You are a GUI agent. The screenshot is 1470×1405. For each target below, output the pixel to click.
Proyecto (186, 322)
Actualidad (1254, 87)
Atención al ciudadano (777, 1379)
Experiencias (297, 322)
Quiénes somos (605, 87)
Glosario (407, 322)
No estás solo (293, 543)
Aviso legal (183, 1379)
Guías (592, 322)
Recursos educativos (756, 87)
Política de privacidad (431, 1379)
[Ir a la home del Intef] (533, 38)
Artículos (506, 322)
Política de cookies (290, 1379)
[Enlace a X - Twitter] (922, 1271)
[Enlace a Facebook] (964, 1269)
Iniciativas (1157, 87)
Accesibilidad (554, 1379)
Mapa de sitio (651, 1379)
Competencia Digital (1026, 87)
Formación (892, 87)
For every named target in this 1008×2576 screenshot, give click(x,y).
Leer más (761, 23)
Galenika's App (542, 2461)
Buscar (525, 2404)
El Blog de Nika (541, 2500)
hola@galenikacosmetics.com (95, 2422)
#####
◆ **WHAT THIS TASK INVOLVES**: Every line in the entries above that has the word "target" should be identified and copied.

◆ **REPLY TO THE EXERCISE**:
You are a GUI agent. The screenshot is 1470×1405. For each target below, output the pixel to click.
For every named target in this 1008×2576 screenshot, give click(x,y).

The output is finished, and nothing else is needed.